The history of prayer breakfasts has been marked by strong allegations of “transactions” between politicians and religious leaders. According to the book “Korean Protestantism and Anti-Communism” by Hanshin University Professor Kang In-cheol, the event originated in 1966 with a ”Presidential Prayer Breakfast” on the model of the U.S. event of the National Prayer Breakfast.

The first in Asia, it subsequently also changed its name to the “National Prayer Breakfast” in 1976. At the time of the event’s creation, Rev. Kim Joon-gon said, “God made the military revolution a success.” The 1973 prayer breakfast, the first since the launch of the Yushin system, was broadcast live on television, with Kim saying, “The revitalizing reforms of October must succeed with the blessings of God.”

Protestant leaders also organized a separate “Prayer Breakfast for the Country” in August 1980 together with Special Committee for National Security Measures standing committee chairman Chun Doo-hwan. This prayer breakfast was broadcast on KBS and MBC.

While the national prayer breakfast in the U.S. has been opened to other religious orders and groups besides Protestants, the situation has been different in South Korea.

“We have to reconsider whether this format is suitable in a situation where prayer meetings have become something akin to political rallies,” said Rev. In Myung-jin of Galilee Church. “In the interest of respecting and ensuring a personal religious life for the president, it would be better not to request his appearance at an open religious meeting, and for him not to attend.”

Some observers contend that the event is a threat to the Constitutional value of separation of church. President Lee, an elder at Somang Presbyterian church, has drawn continuous charges of “Ko So Young” appointments after seating connections through that church in senior government positions. Ko So-young is a famous South Korean actress, but the phrase is also a play on the words ko, for the president’s alma mater Korea University, so, Somang Church which he attends, and young, Yongnam Province, where President Lee received strong voter support in the last election.

“Religion is using politics to expand its influence, and politics has expanded its forces through religion,” said former DP Lawmaker Choi Jae-chun.
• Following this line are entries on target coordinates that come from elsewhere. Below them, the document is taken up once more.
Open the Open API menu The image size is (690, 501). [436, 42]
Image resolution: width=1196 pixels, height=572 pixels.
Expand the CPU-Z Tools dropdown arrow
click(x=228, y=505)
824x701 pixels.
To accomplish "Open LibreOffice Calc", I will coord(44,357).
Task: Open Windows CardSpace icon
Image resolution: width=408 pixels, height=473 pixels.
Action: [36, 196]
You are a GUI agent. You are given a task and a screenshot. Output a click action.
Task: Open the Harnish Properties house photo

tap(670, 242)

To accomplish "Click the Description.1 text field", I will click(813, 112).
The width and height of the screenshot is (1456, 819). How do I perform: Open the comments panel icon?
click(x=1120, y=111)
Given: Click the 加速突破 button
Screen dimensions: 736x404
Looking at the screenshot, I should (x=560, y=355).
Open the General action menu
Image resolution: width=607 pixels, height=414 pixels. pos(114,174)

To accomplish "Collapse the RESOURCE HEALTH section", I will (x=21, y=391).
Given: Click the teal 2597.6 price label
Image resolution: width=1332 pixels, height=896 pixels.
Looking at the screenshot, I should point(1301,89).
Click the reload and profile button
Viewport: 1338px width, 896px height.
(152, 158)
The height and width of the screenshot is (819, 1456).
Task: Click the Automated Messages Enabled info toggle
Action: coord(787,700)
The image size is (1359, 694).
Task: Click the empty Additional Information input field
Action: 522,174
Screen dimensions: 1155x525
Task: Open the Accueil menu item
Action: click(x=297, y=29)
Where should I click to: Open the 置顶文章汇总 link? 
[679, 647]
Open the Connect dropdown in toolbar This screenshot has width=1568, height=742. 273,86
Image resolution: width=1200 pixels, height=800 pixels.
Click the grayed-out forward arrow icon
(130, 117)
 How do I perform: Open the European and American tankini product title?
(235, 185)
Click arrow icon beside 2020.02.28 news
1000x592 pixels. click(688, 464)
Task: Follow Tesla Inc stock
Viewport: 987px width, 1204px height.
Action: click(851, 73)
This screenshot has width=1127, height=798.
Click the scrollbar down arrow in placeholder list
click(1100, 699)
“The boundary between religion and politics has become indistinct,” Choi charged.

The Cheong Wa Dae (the presidential office in South Korea or Blue House) has avoided commenting openly on the matter. However, a key official there indirectly expressed displeasure with the Protestant leaders who directed the president to kneel, saying, “Questions are being raised about that even within the Protestant community.”

The Cheong Wa Dae is discomfited at the fact that the prayer breakfast situation has once again summoned up the image of President Lee’s being biased toward a particular region. The hope there is that after this situation, the Protestant world will be more cautious at future prayer breakfasts.